* **Supplied text**:

----

Saturn and Inner Wisdom

Ok, so this writing just happened to me.

I was listening to music and having a cry when these words just started coming to me, so here they are.

But before that, just an astrological note. I see my Saturn in Scorpio being reflected in the text below, and when I recently found out (or maybe realised) that this planet sits exactly in the midpoint between my natal Venus square Neptune, I am convinced of its importance. Getting to know this Saturn and daring to integrate it a bit further seems to hold an important key for me and the potential success of my relationships. I think that the text below encapsulate a bit of it, a bit of my Saturn in Scorpio in the 12th at best.

Feeling things intensely isn’t the issue, the real issue is how we manage and work with the powerful energy that gets released/triggered with powerful emotions. Having someone that supports this process is of utter importance to me, for my growth and self-understanding. It is also paramount to not project and blame another for those feelings, either when they’re pleasant or unpleasant. Either way, we need taking a position of ownership rather than victimhood and to not act out onto another. 

The respect has to be mutual. 

It is clear to me that I cannot be with someone that cuts off emotions, or that find it all a bit too much. People that shy away from tears as if they’ve seen the antichrist disturbs me. Emotions are just that, something in motion, changeable. It is just a powerfully healing and transformative force. And I do not take the power of emotions for granted. This is why it is necessary to be like some sort of samurai, some kind of martial art master – to be brave enough to master your emotions. To ride them and see where the destination is, at least in that moment, for it changes from moment to moment.

----

* **Data**:

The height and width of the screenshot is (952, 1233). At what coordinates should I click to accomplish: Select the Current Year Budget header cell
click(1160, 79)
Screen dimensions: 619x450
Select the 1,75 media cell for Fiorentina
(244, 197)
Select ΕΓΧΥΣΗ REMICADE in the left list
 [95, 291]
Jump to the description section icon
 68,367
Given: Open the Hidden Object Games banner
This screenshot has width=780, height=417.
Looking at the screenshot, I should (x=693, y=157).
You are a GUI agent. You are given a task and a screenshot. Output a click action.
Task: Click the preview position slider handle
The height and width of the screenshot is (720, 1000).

----

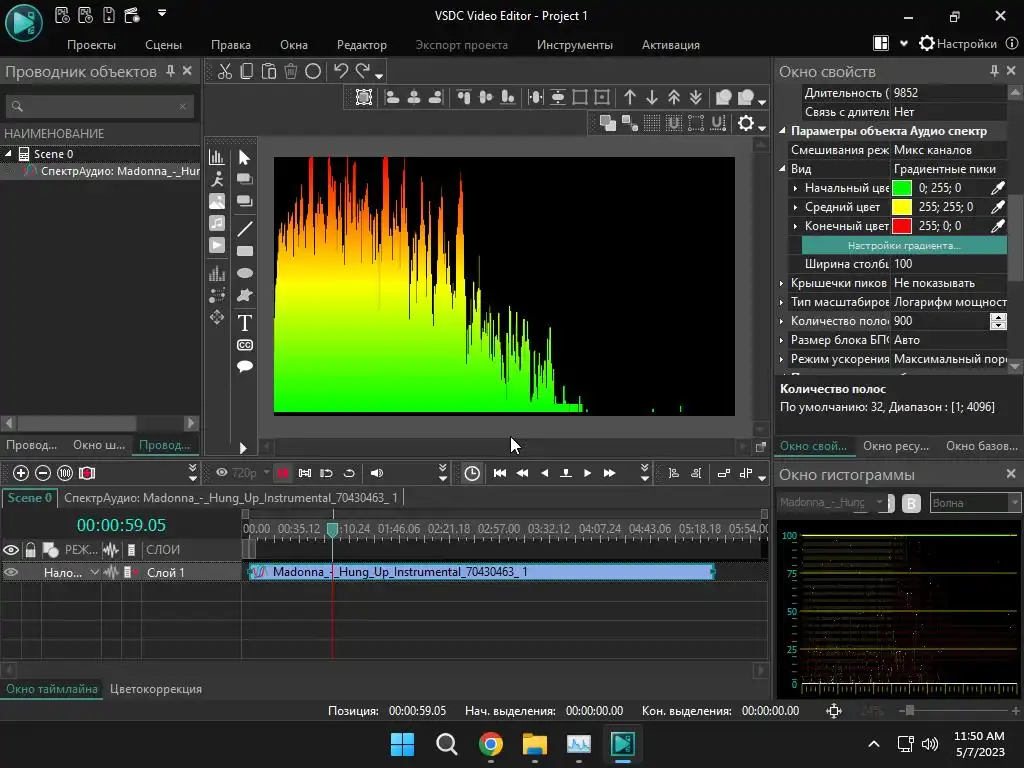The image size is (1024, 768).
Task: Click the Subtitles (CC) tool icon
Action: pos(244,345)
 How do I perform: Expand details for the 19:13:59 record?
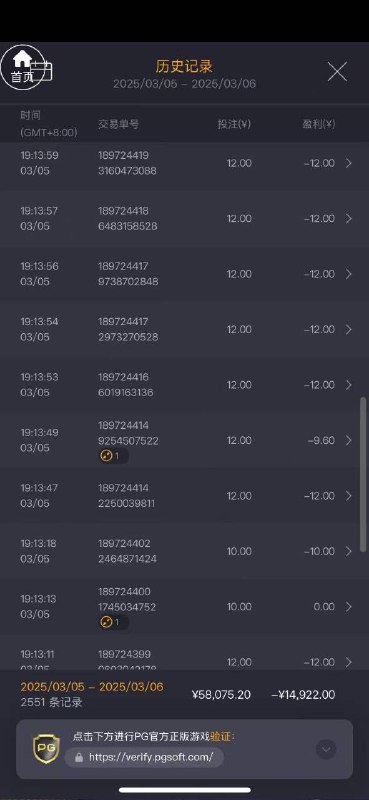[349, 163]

----

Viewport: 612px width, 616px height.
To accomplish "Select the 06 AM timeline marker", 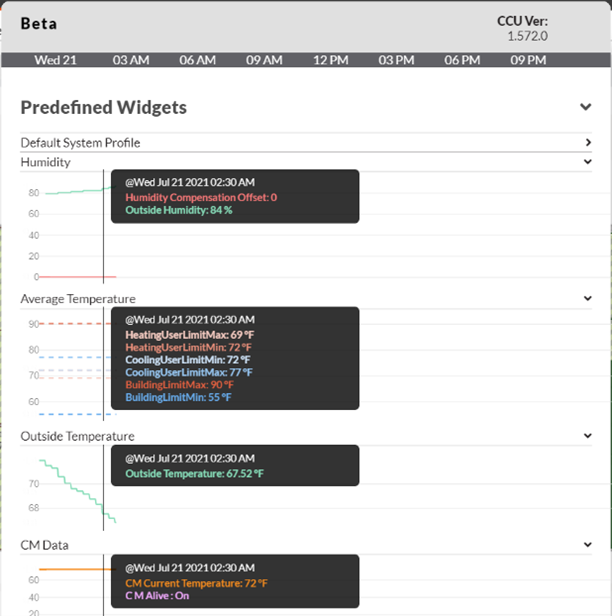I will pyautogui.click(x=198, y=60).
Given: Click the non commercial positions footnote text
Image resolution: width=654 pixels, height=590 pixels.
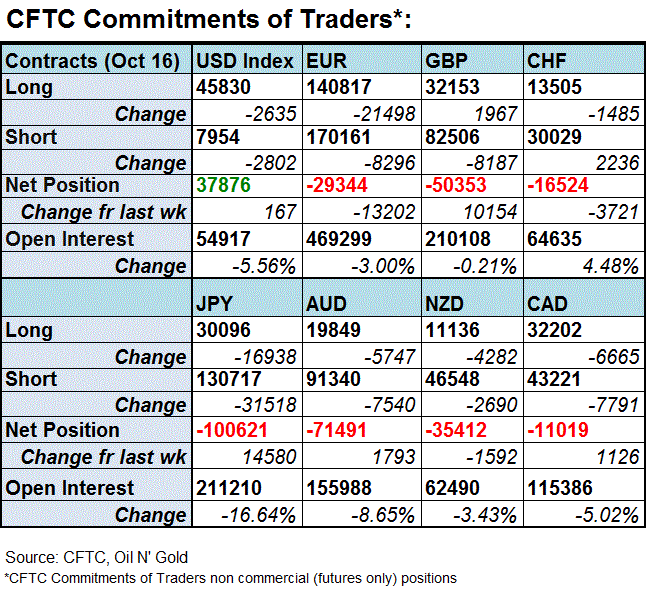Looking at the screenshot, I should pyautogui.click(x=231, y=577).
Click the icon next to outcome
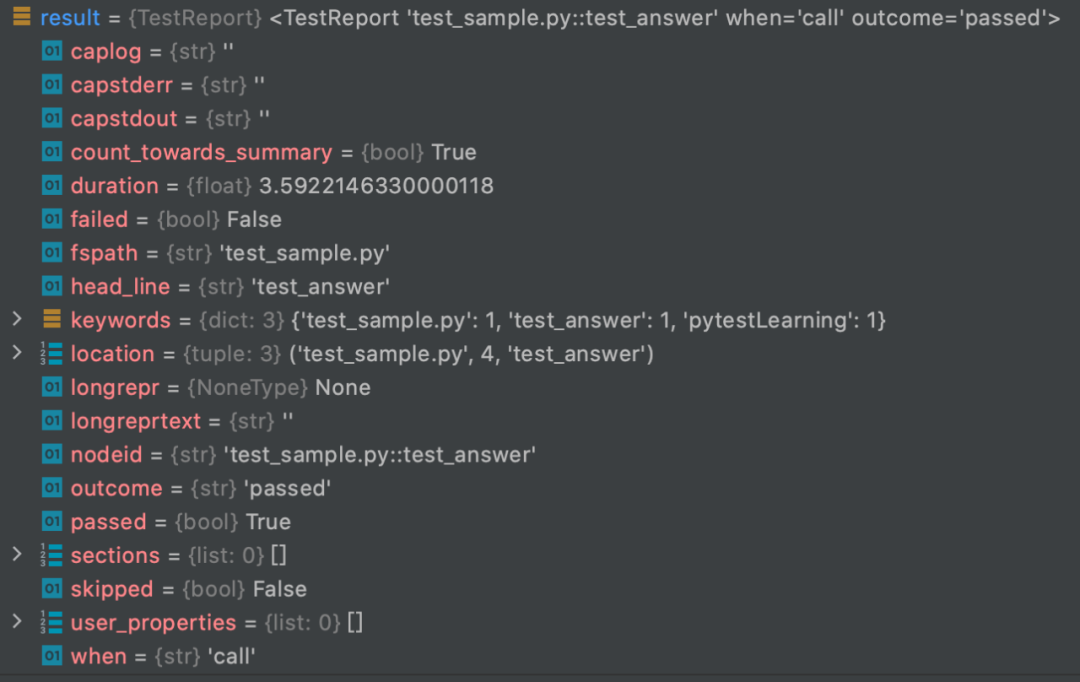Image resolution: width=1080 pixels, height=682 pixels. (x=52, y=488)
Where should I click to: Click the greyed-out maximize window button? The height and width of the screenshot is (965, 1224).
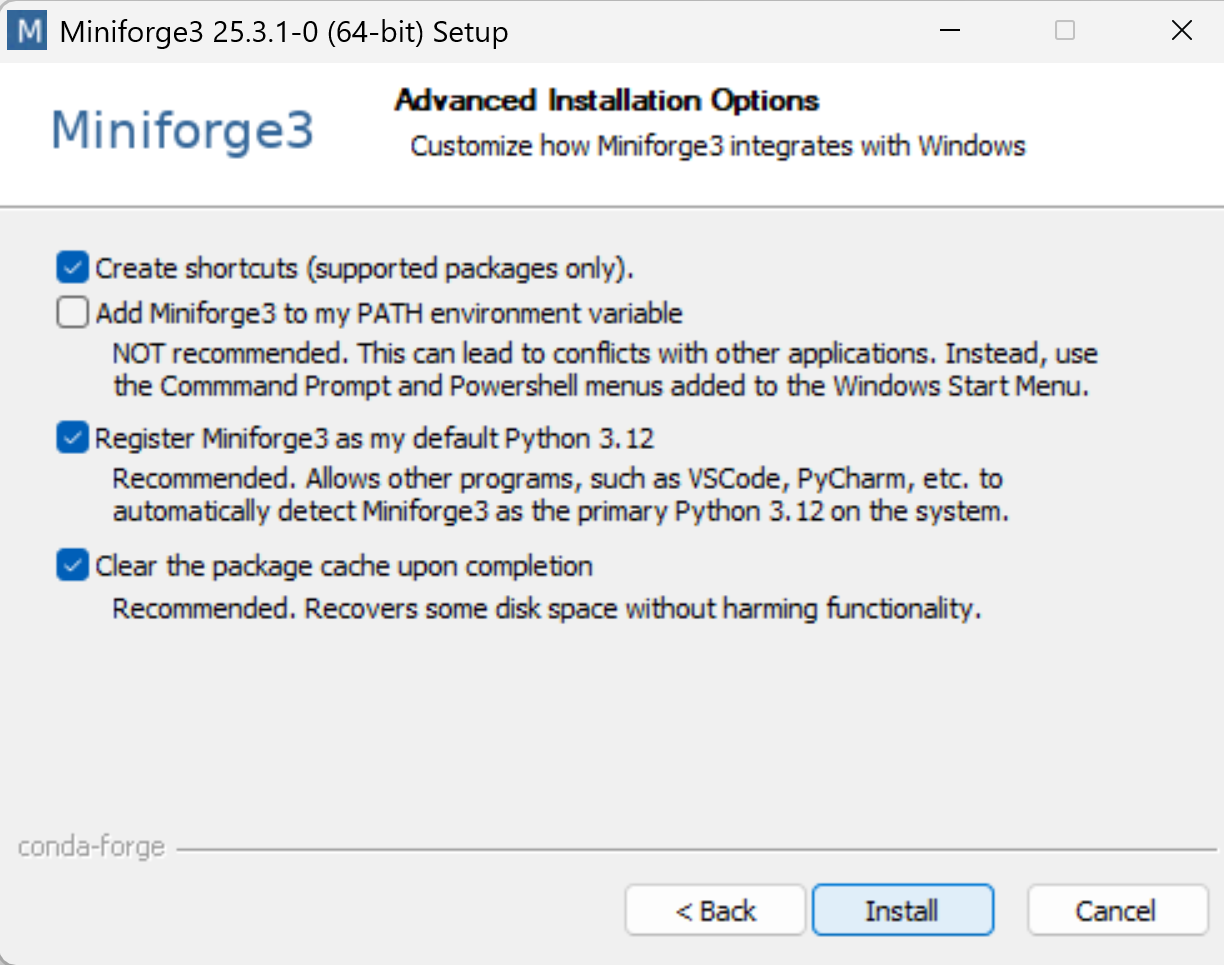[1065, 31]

----

* **Exercise instructions**:
1. Say whether each statement agrees with the Saturn and Inner Wisdom text, answering yes or no and quoting the words from that text that decide it.
(a) The writer's Saturn sits exactly at the midpoint between natal Venus square Neptune.
(b) The writer considers feeling things intensely to be the issue.
(c) The writer holds that respect only needs to come from one side.
2. Write the next part of the Saturn and Inner Wisdom text, picking up after its final sentence.
The entries have no part in this.

* **Per-task outputs**:
1.
(a) Yes: "this planet sits exactly in the midpoint between my natal Venus square Neptune"
(b) No: "Feeling things intensely isn’t the issue"
(c) No: "The respect has to be mutual."

2.
Bravery to be an observer of the change.

I see emotions like a powerful chariot, like the one in the Tarot, with a white and black horse pulling it around. Happy or sad, emotions drag us around, it pushes us to do things, to take chances, to cry in the bathroom when no one is looking. One thing is for sure, emotion is what heals, inflames, possess us at all times, so getting to know them, making them your acquaintance is, in my view, a positive way of relating with it. It is a powerfully transformative way of relating with your deepest and authentic self, of getting to know you…    

Jupiter (etc) on the IC

Today there was no thunderstorm.

Instead, just a gentle rain, one of those still somehow illuminated by the sun, some kind of rainbow weather.

As I watched it through my window, eating a piece of freshly cut watermelon I felt a warmth in my chest and smiled thinking to myself: ‘I’m in Brazil’

‘I am Brazil’ or ‘Brazil is me’, probably both.

With Jupiter conjoining my IC in Aquarius to the degree right now, I strangely feel a sense of belonging.

The last full moon was activating my MC-IC and a huge release of emotions happened to me, I had to begin letting go of the UK and the last (almost) 13 years of my life. Another chapter is beginning to unfold, and the pandemic and collective general chaos is affecting my options and the choices I have to make.

In the last few years I went through a Pluto hard transit to my natal Moon and a conscious quest for home sort of began, in the process I went through a lot of purging, moving around and challenging myself, perhaps all in order to discover a new sense of security within. But now it seems that I am closer to having an actual home to put my roots down a little deeper this time.

I am aware that the effects of a Jupiter transit lasts a lot less in comparison to the outer planets’, and for this reason it somehow reflects opportunities that are somewhat more fleeting. Saturn will then make its way backwards and forwards over my IC while Uranus squares it. I know that I need to change how I present myself into the world and I also feel that in order for that to happen I need some solid ground. I need to have a secure space to do my work from.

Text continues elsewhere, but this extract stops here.